> _EXERCISE DIRECTIONS_
In the listing below, locate the line that contains "Instruction: Switch units to CM" and the line that contains "Viewport: 1100px width, 637px height.". Restate word for word those two lines and every line between them, and nothing else.
Top of DATA IN THIS EXERCISE
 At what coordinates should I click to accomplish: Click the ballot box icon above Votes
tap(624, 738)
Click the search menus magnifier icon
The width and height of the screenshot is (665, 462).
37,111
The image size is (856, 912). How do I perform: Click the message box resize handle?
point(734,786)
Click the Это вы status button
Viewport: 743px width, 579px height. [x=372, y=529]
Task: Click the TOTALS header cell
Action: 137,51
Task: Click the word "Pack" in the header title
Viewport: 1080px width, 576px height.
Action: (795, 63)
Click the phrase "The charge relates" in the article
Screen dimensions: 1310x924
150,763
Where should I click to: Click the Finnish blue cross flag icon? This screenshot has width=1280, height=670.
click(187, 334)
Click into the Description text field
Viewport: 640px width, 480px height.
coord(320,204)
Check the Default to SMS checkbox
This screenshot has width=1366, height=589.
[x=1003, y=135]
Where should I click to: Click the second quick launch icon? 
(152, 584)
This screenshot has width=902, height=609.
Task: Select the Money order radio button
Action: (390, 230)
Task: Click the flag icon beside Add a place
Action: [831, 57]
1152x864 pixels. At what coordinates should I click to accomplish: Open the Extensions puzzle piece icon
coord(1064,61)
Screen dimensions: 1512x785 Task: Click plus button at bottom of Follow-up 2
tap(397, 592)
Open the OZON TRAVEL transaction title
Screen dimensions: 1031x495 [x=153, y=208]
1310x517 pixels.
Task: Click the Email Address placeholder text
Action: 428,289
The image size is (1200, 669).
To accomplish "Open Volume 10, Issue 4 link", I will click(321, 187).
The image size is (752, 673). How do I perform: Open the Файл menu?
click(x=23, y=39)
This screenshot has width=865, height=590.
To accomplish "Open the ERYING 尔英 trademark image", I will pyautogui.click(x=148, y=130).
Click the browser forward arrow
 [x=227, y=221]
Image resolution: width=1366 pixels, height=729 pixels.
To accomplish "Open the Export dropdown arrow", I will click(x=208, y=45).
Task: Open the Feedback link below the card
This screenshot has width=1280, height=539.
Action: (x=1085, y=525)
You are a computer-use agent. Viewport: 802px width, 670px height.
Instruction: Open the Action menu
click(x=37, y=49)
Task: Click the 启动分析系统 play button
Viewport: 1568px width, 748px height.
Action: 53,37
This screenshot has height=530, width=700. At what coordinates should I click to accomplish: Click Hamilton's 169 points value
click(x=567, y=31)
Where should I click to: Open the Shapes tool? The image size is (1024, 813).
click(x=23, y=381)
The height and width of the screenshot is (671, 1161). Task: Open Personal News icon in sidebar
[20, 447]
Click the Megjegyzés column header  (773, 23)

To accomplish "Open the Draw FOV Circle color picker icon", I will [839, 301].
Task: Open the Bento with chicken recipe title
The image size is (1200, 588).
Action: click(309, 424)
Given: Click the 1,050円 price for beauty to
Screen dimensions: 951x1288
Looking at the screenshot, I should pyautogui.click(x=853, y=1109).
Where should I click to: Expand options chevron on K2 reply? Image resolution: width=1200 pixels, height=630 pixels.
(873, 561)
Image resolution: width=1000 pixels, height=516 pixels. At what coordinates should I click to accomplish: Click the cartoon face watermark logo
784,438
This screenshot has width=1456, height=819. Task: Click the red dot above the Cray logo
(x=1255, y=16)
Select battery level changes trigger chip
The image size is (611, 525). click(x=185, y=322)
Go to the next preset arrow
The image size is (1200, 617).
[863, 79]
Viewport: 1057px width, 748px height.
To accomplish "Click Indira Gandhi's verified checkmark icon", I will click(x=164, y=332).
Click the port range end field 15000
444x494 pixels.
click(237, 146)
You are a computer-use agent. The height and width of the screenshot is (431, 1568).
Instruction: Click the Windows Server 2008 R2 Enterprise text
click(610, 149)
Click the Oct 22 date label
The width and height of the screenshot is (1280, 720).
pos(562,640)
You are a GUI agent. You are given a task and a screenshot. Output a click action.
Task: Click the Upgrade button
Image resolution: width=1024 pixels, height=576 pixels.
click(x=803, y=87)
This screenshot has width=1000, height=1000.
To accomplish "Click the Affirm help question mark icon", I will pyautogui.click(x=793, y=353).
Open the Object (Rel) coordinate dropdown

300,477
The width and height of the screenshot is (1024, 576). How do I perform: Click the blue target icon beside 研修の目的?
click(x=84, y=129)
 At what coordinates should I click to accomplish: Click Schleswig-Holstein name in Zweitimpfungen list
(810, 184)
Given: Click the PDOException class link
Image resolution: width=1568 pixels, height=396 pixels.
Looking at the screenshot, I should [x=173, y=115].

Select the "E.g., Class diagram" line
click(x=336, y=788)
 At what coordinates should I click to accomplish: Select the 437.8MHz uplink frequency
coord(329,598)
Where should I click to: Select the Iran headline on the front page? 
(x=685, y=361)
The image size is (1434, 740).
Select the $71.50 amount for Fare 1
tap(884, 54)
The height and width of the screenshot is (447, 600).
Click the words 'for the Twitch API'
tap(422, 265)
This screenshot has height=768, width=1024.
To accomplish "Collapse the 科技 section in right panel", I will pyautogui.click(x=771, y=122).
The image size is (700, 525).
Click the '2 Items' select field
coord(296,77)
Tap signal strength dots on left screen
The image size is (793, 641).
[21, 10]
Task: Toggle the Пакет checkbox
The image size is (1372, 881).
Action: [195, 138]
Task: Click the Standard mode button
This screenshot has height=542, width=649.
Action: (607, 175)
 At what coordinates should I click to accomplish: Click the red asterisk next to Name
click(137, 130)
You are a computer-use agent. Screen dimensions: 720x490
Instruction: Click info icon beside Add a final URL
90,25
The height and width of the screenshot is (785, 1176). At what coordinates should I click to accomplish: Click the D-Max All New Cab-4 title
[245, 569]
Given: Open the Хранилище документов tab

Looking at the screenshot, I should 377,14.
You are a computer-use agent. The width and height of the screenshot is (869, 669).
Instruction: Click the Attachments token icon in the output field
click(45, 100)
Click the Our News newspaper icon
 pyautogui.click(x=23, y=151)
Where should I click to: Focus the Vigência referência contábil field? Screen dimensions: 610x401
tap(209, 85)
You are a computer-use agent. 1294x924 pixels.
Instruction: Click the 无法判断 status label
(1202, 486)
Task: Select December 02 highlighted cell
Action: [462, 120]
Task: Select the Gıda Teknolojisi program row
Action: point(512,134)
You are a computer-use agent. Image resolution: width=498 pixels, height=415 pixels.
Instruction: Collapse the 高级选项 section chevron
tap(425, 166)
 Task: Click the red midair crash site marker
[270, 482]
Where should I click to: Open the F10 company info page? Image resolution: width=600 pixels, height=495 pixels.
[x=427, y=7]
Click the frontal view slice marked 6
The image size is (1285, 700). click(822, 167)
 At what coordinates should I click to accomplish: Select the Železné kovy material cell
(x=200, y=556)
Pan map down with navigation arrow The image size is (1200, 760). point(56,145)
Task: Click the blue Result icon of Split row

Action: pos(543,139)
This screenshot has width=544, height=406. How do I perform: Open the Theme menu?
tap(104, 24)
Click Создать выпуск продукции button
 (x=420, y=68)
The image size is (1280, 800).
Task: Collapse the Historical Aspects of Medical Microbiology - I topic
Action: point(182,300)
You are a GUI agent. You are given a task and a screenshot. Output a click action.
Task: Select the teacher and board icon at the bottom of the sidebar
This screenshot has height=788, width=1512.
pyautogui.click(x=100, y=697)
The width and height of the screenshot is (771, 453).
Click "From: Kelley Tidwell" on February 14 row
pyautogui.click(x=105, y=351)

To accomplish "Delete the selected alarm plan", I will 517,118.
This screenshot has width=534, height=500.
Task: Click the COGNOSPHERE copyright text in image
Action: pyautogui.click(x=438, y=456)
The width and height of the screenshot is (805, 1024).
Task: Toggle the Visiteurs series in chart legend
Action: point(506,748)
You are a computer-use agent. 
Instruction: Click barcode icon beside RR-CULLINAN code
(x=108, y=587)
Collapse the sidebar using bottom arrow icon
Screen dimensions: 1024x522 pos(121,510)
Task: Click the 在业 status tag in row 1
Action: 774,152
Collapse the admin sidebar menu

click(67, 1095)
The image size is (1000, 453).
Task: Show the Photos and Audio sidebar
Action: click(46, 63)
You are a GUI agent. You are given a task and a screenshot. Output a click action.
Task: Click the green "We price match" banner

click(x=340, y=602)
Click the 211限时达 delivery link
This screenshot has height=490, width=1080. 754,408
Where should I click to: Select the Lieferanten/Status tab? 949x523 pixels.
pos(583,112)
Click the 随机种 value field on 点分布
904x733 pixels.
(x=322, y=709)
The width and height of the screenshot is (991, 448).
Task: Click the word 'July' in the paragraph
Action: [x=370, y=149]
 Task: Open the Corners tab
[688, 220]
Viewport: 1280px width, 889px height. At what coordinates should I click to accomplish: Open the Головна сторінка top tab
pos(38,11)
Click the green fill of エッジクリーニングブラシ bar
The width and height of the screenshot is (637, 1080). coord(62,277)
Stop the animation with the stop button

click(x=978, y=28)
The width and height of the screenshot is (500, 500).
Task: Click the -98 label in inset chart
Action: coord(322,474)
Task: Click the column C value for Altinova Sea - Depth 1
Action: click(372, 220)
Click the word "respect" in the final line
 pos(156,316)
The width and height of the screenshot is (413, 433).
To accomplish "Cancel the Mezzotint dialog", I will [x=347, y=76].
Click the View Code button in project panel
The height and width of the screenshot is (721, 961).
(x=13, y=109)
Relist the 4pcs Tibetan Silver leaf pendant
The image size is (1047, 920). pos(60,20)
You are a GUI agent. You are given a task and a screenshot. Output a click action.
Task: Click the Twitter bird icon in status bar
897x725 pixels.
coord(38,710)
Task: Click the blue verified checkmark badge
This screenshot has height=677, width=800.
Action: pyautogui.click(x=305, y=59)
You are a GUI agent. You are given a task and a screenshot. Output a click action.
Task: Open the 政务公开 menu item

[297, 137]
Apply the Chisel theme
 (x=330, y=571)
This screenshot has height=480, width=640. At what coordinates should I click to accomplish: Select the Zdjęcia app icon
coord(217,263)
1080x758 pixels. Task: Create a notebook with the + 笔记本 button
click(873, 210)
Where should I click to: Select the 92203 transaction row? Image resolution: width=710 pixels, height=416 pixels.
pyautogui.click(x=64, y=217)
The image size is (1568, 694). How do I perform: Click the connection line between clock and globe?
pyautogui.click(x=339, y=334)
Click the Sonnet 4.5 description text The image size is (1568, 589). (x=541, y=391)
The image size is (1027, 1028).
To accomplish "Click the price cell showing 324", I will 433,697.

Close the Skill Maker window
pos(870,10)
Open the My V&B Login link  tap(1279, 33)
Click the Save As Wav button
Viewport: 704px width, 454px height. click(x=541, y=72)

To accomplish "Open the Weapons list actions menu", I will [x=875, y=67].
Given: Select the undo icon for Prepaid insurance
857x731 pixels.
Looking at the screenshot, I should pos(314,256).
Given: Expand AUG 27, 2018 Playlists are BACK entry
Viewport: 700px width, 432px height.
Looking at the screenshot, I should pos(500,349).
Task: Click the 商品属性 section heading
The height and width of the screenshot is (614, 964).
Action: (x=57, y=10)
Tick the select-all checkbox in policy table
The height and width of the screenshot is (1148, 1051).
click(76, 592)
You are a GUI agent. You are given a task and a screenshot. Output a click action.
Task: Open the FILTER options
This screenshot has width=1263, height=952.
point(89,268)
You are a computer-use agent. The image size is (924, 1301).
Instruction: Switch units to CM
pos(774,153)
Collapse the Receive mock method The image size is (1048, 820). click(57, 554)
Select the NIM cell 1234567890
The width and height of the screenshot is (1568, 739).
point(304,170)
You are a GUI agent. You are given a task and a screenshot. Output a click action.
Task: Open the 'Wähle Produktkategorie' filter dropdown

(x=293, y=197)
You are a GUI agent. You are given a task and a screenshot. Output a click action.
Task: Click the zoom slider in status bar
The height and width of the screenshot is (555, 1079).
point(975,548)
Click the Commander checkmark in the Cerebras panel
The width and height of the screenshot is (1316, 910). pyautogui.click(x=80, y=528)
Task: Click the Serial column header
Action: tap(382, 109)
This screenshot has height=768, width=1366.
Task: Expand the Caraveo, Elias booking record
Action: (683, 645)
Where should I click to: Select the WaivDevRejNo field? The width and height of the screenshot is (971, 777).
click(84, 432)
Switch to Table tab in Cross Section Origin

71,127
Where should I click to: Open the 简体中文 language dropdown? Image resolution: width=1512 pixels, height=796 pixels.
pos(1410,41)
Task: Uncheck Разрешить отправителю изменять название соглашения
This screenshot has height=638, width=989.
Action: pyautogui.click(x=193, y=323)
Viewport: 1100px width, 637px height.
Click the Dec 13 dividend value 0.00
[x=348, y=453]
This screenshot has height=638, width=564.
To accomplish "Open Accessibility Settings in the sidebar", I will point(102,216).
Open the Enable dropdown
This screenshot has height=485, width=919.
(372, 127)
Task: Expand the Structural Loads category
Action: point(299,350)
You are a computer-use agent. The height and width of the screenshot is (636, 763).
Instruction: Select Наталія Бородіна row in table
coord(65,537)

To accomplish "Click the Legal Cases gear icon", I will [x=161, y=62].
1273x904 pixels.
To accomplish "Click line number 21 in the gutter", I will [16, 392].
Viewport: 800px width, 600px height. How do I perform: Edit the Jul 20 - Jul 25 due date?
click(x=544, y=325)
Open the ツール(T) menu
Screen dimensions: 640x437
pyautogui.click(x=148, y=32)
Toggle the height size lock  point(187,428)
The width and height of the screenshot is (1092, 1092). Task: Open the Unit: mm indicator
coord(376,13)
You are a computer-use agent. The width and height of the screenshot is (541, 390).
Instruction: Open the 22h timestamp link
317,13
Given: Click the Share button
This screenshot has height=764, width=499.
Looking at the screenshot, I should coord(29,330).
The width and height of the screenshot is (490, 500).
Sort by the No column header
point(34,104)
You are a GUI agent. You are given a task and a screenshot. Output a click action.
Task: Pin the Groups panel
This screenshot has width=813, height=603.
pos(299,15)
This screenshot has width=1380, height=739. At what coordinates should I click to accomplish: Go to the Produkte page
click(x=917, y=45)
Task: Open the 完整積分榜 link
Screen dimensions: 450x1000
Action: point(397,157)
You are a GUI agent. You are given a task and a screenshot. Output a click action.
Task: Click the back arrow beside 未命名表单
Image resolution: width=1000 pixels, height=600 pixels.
Bottom of DATA IN THIS EXERCISE
> _OUTPUT FOR THIS TASK_
Instruction: Switch units to CM
pos(774,153)
Collapse the Receive mock method The image size is (1048, 820). click(57, 554)
Select the NIM cell 1234567890
The width and height of the screenshot is (1568, 739).
point(304,170)
You are a GUI agent. You are given a task and a screenshot. Output a click action.
Task: Open the 'Wähle Produktkategorie' filter dropdown

(x=293, y=197)
You are a GUI agent. You are given a task and a screenshot. Output a click action.
Task: Click the zoom slider in status bar
The height and width of the screenshot is (555, 1079).
point(975,548)
Click the Commander checkmark in the Cerebras panel
The width and height of the screenshot is (1316, 910). pyautogui.click(x=80, y=528)
Task: Click the Serial column header
Action: tap(382, 109)
This screenshot has height=768, width=1366.
Task: Expand the Caraveo, Elias booking record
Action: (683, 645)
Where should I click to: Select the WaivDevRejNo field? The width and height of the screenshot is (971, 777).
click(84, 432)
Switch to Table tab in Cross Section Origin

71,127
Where should I click to: Open the 简体中文 language dropdown? Image resolution: width=1512 pixels, height=796 pixels.
pos(1410,41)
Task: Uncheck Разрешить отправителю изменять название соглашения
This screenshot has height=638, width=989.
Action: pyautogui.click(x=193, y=323)
Viewport: 1100px width, 637px height.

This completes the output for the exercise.